Nucleomorph sequencing reveals a relatively small genome with 487 protein genes, few housekeeping genes, with only 31 genes being targeted to the plastid.[5] It is clear that the nucleomorph has been significantly reduced in size and almost entirely relies on protein targeting to the periplastidial complex. The host nuclear genome codes for transcription associated proteins that presumably act to regulate gene expression in the nucleomorph, as well as DNA replication proteins and protein kinases associated with cell replication.[1][5][8] The transfer of these genes to the host genome clearly depicts the loss of self sufficiency of the plastid endosymbiont.  However, complete sequencing of both nuclear and nucleomorph genomes indicate that throughout endosymbiont gene transfer, proteins often take on new functions and occupy different compartments, so function cannot be determined based on evolutionary history. Guillardia’s genome contains a high level of mosaicism with genes derived from host nucleus, nucleomorph, plastid, and other foreign alga derived proteins.[5]

The plastid genome of Guillardia theta was also the first plastid from a nucleomorph containing organism to be physically mapped and sequenced to elucidate the endosymbiotic origin of the plastid.[5][1] The genome consists of 121 kilo base pairs, of that 4kbp encode the two rRNA cistrons for ribosomal production. In the coding regions, 46 genes are for photosynthesis, 10 genes are biosynthetic, replication, and division genes, 44 encode  ribosomal proteins, and 7 are involved in transcription and translation.[3] Some genes overlap and there are no introns contained within the genome, making it quite compact.[13] Additionally there are many polycistronic genes that are identical to those identified in the plastid of a red alga, Porphyra purpurea.[3] This suggests the common ancestry of the plastid in both Guillardia and Porphyra.

Practical Importance

Guillardia has been frequently used as a model cryptomonad for algal endosymbiont genomics and many other cryptomonad studies.
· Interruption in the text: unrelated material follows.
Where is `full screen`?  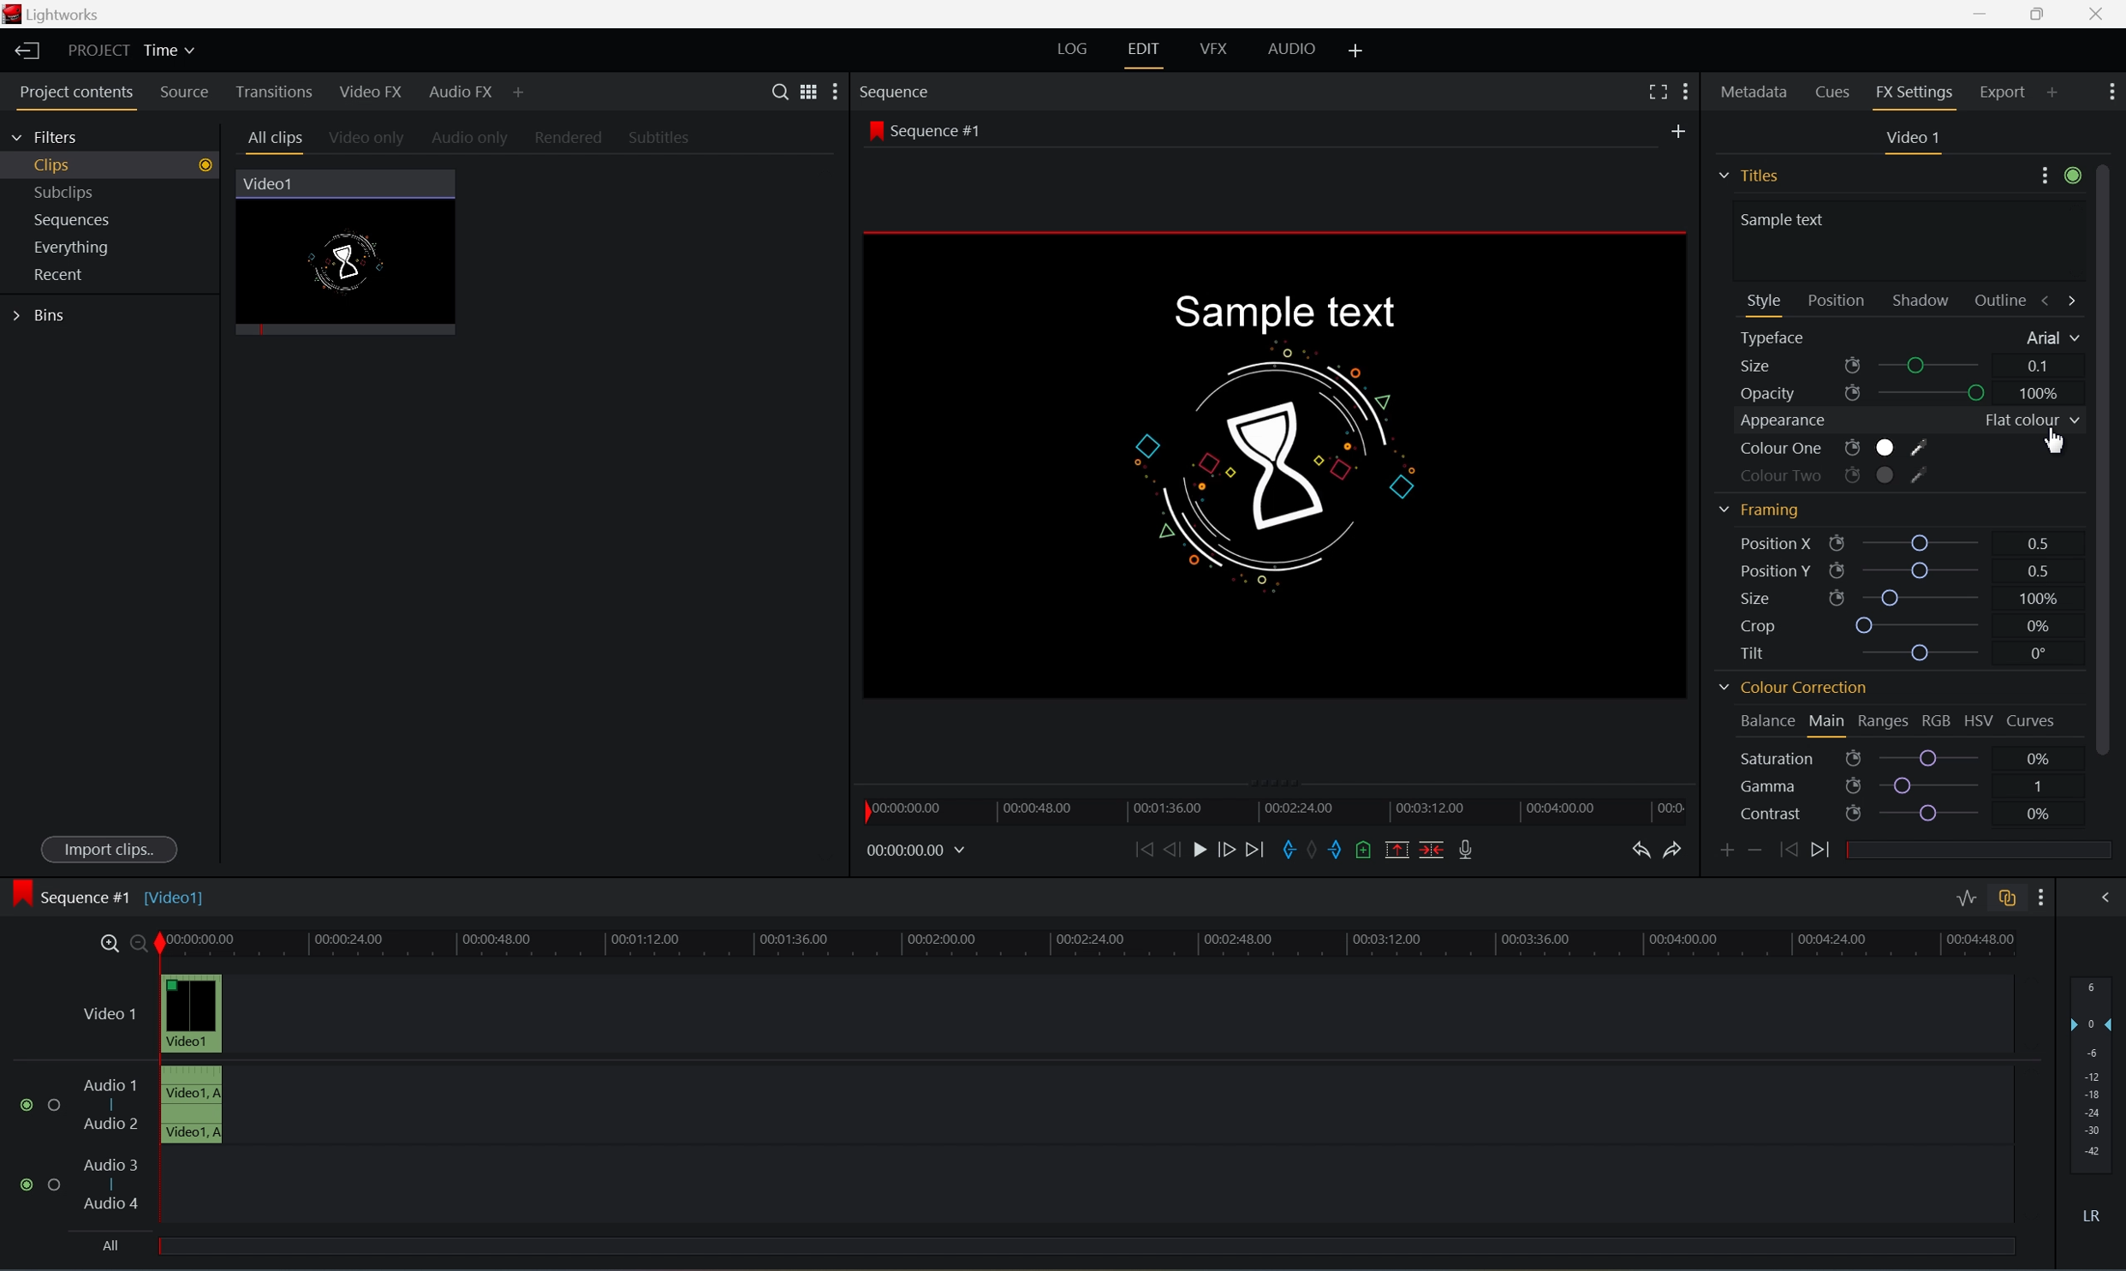
full screen is located at coordinates (1657, 92).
Because the genus cultures so well, it was the first cryptomonad to have its entire nuclear, nucleomorph, and plastid genome sequenced.[1] The information gleaned from this data helped to elucidate mechanisms of secondary endosymbiosis present in protist lineages containing endosymbiotic red algal plastids.[3] In addition to molecular sequencing, the replication mechanisms, and photosynthetic mechanisms incorporated in the plastid of Guillardia organisms have been well studied as a model for other cryptophyte species. The genus was also used as a model to study periplast starch synthesis in cryptophytes, demonstrating that the Guillardia theta periplast uses a UDP-glucose based pathway to synthesize starch.[21]
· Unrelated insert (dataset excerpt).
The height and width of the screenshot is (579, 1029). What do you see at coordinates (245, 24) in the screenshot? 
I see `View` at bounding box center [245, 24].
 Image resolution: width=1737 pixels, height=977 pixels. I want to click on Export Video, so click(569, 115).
Additionally, anion channelrhodopsin proteins from Guillardia theta have been found to induce neuron hyperpolarization in optogenetic assays.[9] Channelrhodopsins are light gated anion channels that induce flagellar movement towards light sources in algae. In human studies, anion channelrhodopsins can be deployed to induce chloride driven hyperpolarization, silencing targeted neurons at specific timepoints.[22] This allows neuroscientists to study neuronal circuitry by photo-suppressing specific neurons. Before the discovery of anion channelrhodopsins in Guillardia, methods for optogenetic silencing of neurons were less effective and precise. While this discovery continues to be incredibly useful for neuroscience research, further research demonstrated a Rhodomonas salina anion channelrhodopsin to have a decreased response time between stimulation and channel opening.[22] As such, Guillardia channelrhodopsins are no longer used as frequently for neuroscience assays.

Furthermore, it has been used as prey for culturing and study of other organisms, like Mesodinium ciliates.[8][18]